There’s much more but that should be enough to illustrate the point. There was no shortage of ideas on how precious metals formed and, by implication, where to find them.
So, okay. You want to find gold. Where are you going to look? In the back yard? Under the castle? How about out in the wheat field?
Turns out, gold is fairly easy. Look in streams for those tell-tale flakes. Now go upstream until the flakes disappear. The vein is somewhere nearby.
Or, look for outcrops. Erosion can expose rocks that contain gold. Just ask Howard the prospector. That’s from The Treasure of the Sierra Madre, for all you youngsters out there. Earthquakes can do the same work even faster.

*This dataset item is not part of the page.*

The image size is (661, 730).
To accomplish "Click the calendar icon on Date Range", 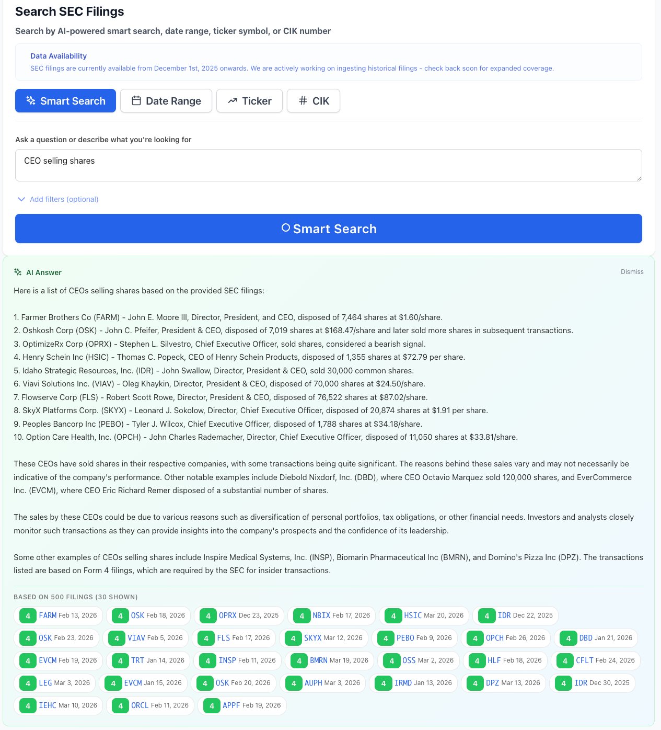I will (x=137, y=100).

Also, that comment about the wheat field wasn’t a joke. We have reports of farmers finding gold because they stumbled over an exceptionally heavy stone while plowing. So, a good deal of prospecting for gold and silver was, for many centuries, done mainly by accident or by just sort of looking around.
Other types of metals can be more difficult to find, which explains the existence and persistent use of things like divining rods to find what is buried.
There’s plenty of evidence that early miners worked top down. That is, at first they looked in and around streams and rivers. This makes sense. Precious items, metals and gems alike, are most likely to be found in places of erosion.
The next logical step was to dig around a little. Then a lot. However much that seemed the payoff would cover the costs of labor and extraction. Mining is always a gamble.
From there, it’s not a stretch to see some of that digging becoming underground mining, with all the appurtenances. At that point, especially, theories about the formation of precious metals became relevant. They gave clues as to where someone might dig with profit.
Next time, I’ll talk about the actual operation of mining, and the various trades and communities that grew out of that. For now, let’s just consider theory and prospecting.
For the Fantasy Writer
All those theories were rather silly, not least because they were grounded (ahem) in some fundamental mistakes. But fantasy writers don’t need to be bothered by that. In fact, such mistakes and theories can be downright inspirational.
Providing magical explanation for the creation of noble metals is fine, and there’s plenty of potential there. Maybe the whole earth isn’t alive, but perhaps there are subterranean beasts whose activity, in combination with other factors and forces, create gold and silver and copper. This could give a whole new direction for dwarven mines.
But there are also magical substances (looking at you, mithril). Surely these ought to have a magical explanation for their existence. Magic should also play a role in prospecting, in the finding of such metals or gems. Hey, maybe divining rods really do work! Who makes those? Do they grow from magical trees?
And yeah, sure, there’s an element called sulphur, but in a fantasy land why not have a red sulphur and a clear sulphur and all the colors of the rainbow sulphur? Why not have different kinds of stones (or metals) that have different magical strengths and weaknesses?
Finally, I can see dwarves sealing up a mine because “we have come too soon,” then someone else (darned humans) deciding to open it up from some other angle. War!